LISTING:

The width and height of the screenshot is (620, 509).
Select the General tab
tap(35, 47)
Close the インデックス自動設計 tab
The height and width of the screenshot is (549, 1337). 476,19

EXERCISE: List each line in the records above that contains the word "screenshot".

TASK RESULT:
The width and height of the screenshot is (620, 509).
The height and width of the screenshot is (549, 1337). 476,19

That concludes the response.